To explain the bombardment, at the onset and following the barrages, North Korea blamed the attack on South Korean military drills; the North said a shot was fired onto the northern side of the disputed maritime border. Now Pyongyang has broadened the scope of the charge. South Korea, they accuse, provoked the massive bombardment by a “sinister calculation” on the part of the South, that, were North Korea not to respond to the military exercises, the world would conclude “tacit recognition” of the northern limit line – the border established but not recognized by the North in the 1953 agreement ending the Korean War.

One would expect that the people of South Korea would be reduced now to living in fear of the onset of war. But apparently, this is far from the truth. Instead, the public outcry has been against President Lee Myung-bak for his failure to retaliate with lethal force.The view is that the people of South Korea are angry that their weaknesses are exposed. The South Korean media call Lee Myung-bak “indecisive” and say he “fails to keep the people informed.”

The South Korean Defense Minister, General Kim Tae-young, has resigned, after 14 months of service in which South Korea saw the sinking by the North of the Naval Ship Choenan in the Yellow Sea, in what the South considered open water, as the ship was on site to assure the safety of crab fishermen. Now his service has again been tested by the new barrage to Yeonpyeong Island. The resignation of Kim Tae-young, it is stated, was a result of failing to keep ready forces in an area that has seen repeated military clashes.
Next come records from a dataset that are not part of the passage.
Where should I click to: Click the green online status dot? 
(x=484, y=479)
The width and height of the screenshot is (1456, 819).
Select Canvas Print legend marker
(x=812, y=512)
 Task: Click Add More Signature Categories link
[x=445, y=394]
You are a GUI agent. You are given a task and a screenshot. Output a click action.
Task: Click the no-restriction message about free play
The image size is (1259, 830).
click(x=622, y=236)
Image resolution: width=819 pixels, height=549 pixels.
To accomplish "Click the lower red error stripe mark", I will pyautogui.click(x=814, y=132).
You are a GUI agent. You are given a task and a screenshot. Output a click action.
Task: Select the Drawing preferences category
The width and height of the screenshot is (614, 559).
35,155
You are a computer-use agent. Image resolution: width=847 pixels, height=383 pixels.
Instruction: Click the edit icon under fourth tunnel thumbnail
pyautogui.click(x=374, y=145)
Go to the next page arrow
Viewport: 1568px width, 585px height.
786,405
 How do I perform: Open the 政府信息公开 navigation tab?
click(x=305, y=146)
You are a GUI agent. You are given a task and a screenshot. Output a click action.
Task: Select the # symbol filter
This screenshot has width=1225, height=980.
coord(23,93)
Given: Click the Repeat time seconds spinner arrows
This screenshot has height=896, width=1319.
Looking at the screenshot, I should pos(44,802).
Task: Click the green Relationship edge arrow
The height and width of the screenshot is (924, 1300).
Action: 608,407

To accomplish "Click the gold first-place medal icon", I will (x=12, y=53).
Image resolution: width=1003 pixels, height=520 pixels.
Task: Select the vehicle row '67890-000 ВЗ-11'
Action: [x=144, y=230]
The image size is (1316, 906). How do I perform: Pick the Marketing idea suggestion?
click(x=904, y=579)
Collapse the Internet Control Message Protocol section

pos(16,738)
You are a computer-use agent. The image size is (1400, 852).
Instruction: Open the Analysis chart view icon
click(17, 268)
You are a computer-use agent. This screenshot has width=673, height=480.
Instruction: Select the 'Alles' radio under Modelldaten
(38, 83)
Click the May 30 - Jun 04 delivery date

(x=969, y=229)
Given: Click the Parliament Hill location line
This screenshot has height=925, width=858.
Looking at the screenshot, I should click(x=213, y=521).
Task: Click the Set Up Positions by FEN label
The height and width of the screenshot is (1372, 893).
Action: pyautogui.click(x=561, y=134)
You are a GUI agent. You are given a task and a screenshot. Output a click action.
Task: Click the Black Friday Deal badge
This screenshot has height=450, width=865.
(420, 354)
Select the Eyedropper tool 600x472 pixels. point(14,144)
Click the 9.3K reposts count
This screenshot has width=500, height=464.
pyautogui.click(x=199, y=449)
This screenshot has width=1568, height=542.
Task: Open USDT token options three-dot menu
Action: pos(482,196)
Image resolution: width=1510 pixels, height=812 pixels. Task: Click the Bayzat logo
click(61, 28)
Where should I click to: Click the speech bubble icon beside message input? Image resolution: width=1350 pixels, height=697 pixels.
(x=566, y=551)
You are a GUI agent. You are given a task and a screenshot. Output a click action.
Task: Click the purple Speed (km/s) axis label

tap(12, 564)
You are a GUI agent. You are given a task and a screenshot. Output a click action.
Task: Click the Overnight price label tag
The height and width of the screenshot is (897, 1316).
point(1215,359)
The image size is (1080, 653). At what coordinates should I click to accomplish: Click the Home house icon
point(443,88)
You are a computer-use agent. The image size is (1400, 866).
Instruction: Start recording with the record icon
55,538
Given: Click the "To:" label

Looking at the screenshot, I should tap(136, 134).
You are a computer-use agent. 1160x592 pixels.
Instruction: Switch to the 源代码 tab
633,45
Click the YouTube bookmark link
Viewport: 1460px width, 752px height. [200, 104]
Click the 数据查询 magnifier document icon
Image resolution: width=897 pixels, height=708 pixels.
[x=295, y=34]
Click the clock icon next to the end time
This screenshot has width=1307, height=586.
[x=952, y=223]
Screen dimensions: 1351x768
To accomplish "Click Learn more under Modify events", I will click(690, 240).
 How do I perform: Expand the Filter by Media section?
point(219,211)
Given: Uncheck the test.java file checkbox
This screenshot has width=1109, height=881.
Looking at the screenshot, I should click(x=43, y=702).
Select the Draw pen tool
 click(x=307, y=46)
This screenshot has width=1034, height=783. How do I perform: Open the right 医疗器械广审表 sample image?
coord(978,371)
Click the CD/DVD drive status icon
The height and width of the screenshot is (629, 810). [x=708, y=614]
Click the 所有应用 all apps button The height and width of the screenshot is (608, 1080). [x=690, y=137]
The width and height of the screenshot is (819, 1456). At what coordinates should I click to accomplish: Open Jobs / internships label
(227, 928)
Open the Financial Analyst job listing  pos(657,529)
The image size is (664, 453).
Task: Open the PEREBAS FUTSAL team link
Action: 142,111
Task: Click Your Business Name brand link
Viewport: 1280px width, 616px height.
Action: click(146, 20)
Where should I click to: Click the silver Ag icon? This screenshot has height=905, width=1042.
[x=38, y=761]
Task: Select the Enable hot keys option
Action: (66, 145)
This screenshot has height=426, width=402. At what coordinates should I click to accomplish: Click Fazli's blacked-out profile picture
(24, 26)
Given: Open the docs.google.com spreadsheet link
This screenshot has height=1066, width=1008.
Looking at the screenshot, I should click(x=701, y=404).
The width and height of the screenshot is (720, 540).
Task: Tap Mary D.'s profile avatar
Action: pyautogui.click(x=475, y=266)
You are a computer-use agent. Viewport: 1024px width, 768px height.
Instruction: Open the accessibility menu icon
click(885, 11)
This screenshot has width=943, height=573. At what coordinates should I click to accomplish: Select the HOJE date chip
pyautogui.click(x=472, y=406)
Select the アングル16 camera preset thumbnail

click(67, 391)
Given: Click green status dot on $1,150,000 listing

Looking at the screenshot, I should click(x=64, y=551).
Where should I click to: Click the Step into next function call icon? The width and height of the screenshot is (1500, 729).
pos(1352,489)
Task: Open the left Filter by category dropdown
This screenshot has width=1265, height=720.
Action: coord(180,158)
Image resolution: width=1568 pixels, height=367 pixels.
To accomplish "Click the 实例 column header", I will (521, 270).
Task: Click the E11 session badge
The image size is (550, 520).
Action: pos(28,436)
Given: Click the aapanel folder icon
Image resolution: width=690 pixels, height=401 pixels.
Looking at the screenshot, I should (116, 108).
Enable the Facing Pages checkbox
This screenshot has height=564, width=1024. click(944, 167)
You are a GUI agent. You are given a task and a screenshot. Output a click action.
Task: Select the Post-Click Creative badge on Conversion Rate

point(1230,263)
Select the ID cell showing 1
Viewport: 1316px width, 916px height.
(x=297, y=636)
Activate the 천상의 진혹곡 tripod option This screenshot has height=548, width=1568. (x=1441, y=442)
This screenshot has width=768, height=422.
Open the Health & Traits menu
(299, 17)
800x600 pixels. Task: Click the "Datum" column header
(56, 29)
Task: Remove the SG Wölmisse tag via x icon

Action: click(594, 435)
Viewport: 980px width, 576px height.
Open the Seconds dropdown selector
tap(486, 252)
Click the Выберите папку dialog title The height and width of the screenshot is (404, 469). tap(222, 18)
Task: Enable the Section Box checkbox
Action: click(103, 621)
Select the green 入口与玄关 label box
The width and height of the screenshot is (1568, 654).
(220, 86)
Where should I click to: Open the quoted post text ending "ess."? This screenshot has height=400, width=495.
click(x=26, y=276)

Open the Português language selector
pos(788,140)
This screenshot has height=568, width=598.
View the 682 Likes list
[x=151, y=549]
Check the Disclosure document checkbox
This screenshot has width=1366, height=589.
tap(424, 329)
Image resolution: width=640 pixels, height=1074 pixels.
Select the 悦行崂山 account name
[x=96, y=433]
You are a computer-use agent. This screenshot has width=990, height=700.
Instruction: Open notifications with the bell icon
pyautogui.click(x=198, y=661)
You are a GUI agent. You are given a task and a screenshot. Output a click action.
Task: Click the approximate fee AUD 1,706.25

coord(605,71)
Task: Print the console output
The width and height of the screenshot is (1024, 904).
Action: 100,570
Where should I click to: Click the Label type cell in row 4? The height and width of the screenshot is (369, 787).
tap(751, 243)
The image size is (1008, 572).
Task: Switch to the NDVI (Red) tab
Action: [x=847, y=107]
President Lee Myung-bak appointed Kim Kwan-jin, former chairman of the Joint Chiefs of Staff, as new Defense Minister.

Kim Seung-hwan, of the Center for Strategic and International Studies at Myungji University, describes the situation in his words: “The government is stuck in a dilemma because it has to take a carefully balanced approach that clearly demonstrates its resolve against North Korea while at the same time prevents a full-blown war on the peninsula.”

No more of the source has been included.